Tuesday, January 10, 2017

Death series, 2

The word "viking" means to roam. So if you are roving around the seas and oceans of the planet, you could say you were viking. Not necessarily A Viking. Truth.
 
The Vikings put their deaders in boats, set them on fire and pushed the whole thing into the fjord.
No.
They didn't.
If they put every Viking who died into their boats, the fjords would be a lot shallower than they are, that's for sure!
 
Let me explain. Only a few Vikings actually owned boats. They took a long time to make out of very scarce wood, so it was a crap idea to dispose of the dead in a dragon boat. Only a chieftain might get shoved into the fjord on his boat if he had died in glorious battle! And I'm sure his sons and daughters regretted losing the boat!
 
Yes. What they did do on foreign soil was form the outline of a ship with rocks around the buried body. Sometimes. Not all the time. Vikings hung around what is modern day Sweden, Norway and Denmark. The territories were flexible, to be sure. The land available for farming in Scandinavia was little but precious. Farming around rock ship shapes would have been hard. And the Vikings were farmers first, rovers second. After the planting, in spring, they'd go out to plunder or look for more land. Their wives and thralls (they kept slaves) would take care of business on the farm.
 
They didn't pillage and rape constantly. They farmed. They built ships.

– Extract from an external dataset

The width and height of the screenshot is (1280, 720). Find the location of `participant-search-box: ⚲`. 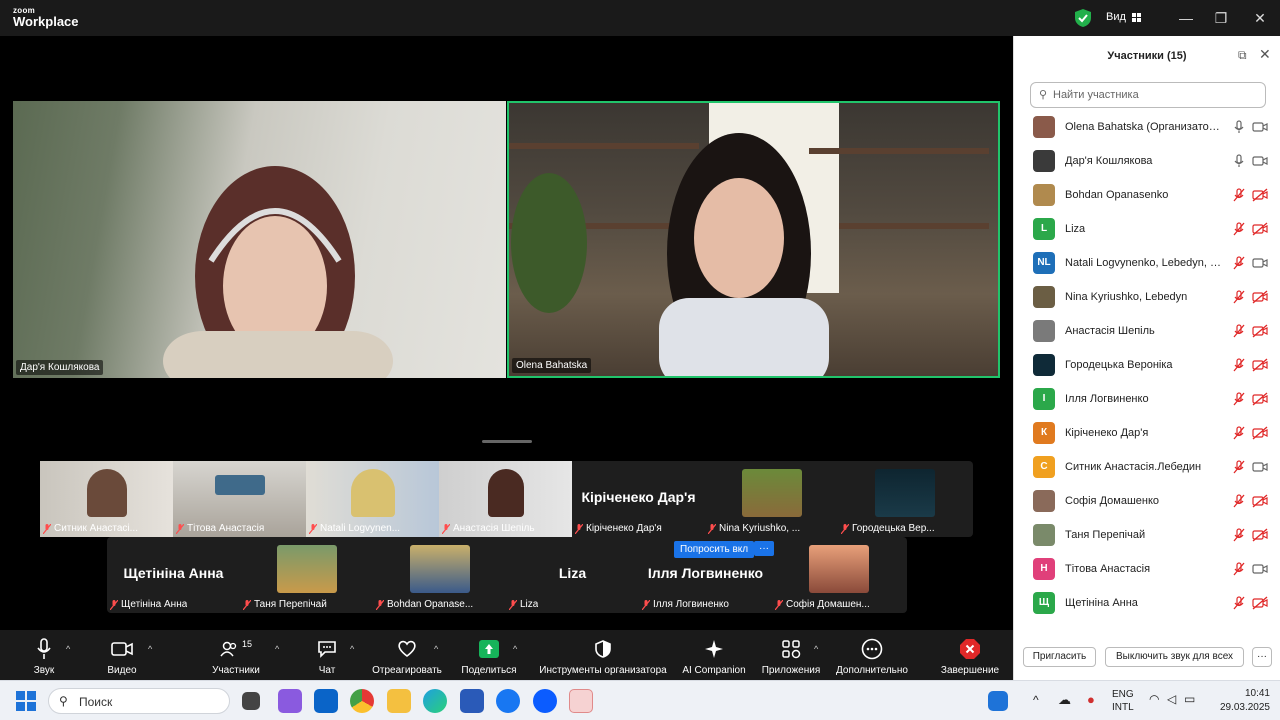

participant-search-box: ⚲ is located at coordinates (1148, 95).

They traded pilfered goods all over the world, practically.
 
The Norse made it into the Mediterranean, stopped off in Sicily, worked for the break-away Orthodox after the Great Schism as bodyguards. They took over France, most of England, Greenland, Iceland and a few parts of North America.
 
Now, here's something few people know: Viking chieftains had to be physically perfect. If their faces were misshapen or scarred or missing bits, they could not rule. Leadership was more or less a beauty and strength contest.
 
Scandinavians are not all blond with blue eyes, either. Sorry to burst that bubble!
 
The Valhalla business is part of their legend. A warrior died in battle, he'd go to Valhalla, which wasn't a heaven where they floated around on clouds and had a good time. Valhalla was for heroes (if you died a good death in battle you were a hero) where they would sit at long tables, eat and drink forever and fight your friends for the fun of it. Valkyries would pick up your body on the field where you fell and bring you to Valhalla where you'd be whole again (without holes leastways) and you'd eat and drink and fight forever.
 
If you were a Star Trek fan, the Klingons had much the same attitude about life. Going into battle was for them "a good day to die".
So it was for the Vikings, as long as the crops had been planted and your old lady was back on your land, taking care of business.
 This is NOT THOR, it is Baldur.
 
This is a Berserker, only they didn't have wings on their helmets.